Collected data
--------------------------------
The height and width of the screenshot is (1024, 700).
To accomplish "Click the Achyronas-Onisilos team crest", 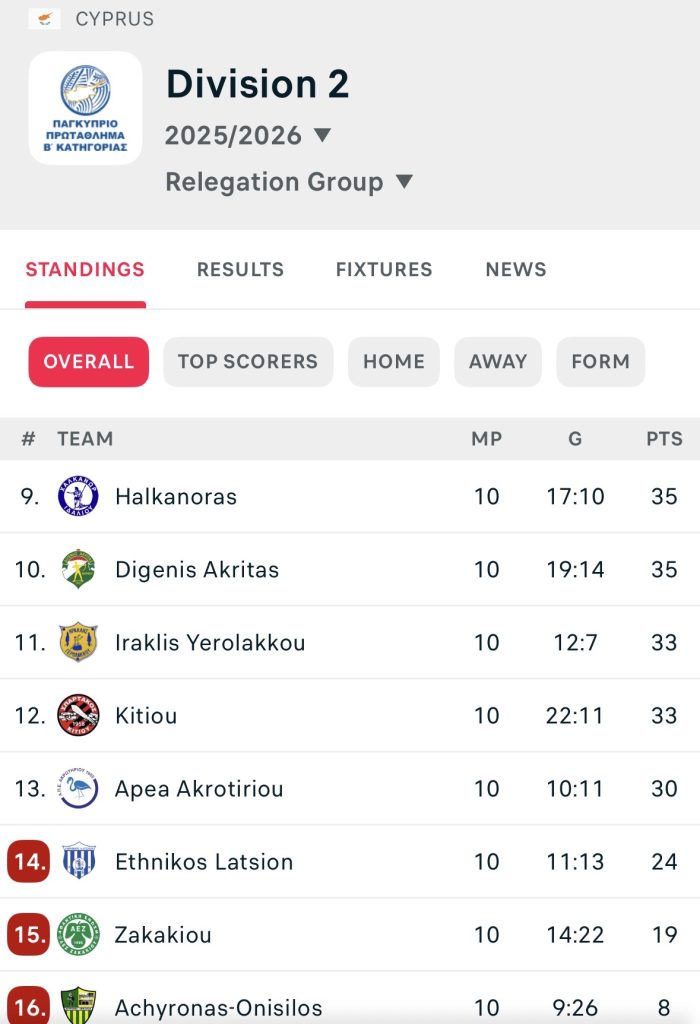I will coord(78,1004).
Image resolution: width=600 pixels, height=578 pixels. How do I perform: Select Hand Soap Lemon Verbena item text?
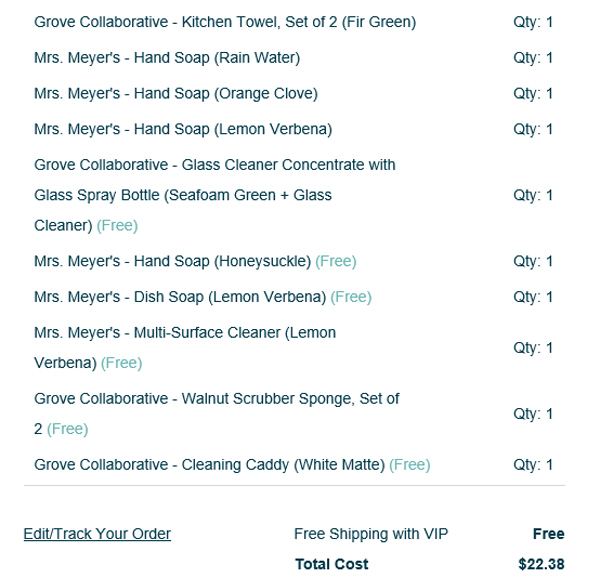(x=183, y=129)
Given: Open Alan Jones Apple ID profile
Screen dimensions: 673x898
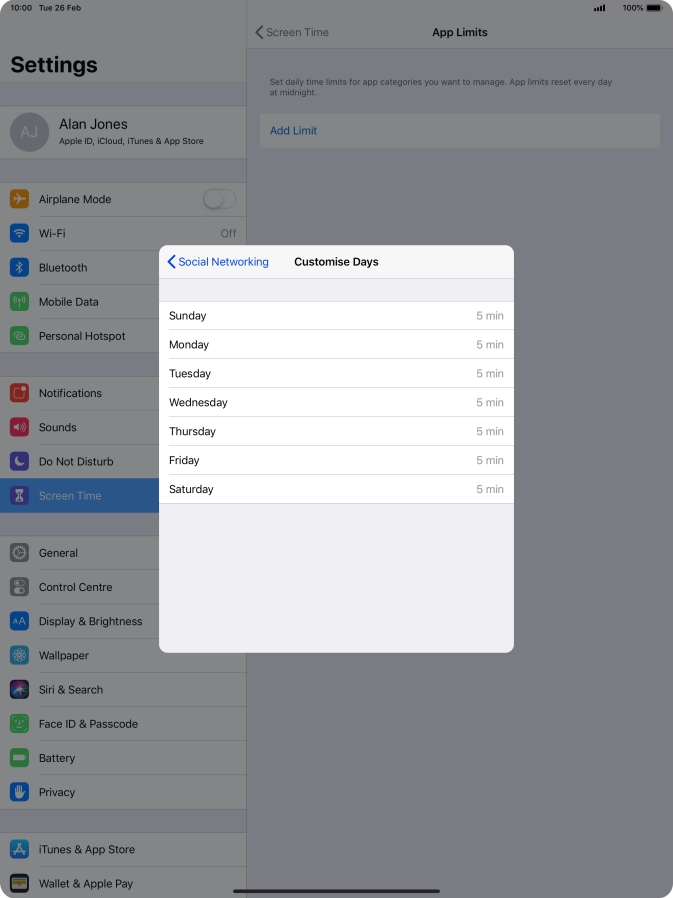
--------------------------------
**Assigned task**
Look for the line that contains "Given: Open Alan Jones Apple ID profile", then please copy it and the rest of the lines through the end of the data, pictures excluded.

**Your solution**
Given: Open Alan Jones Apple ID profile
Screen dimensions: 673x898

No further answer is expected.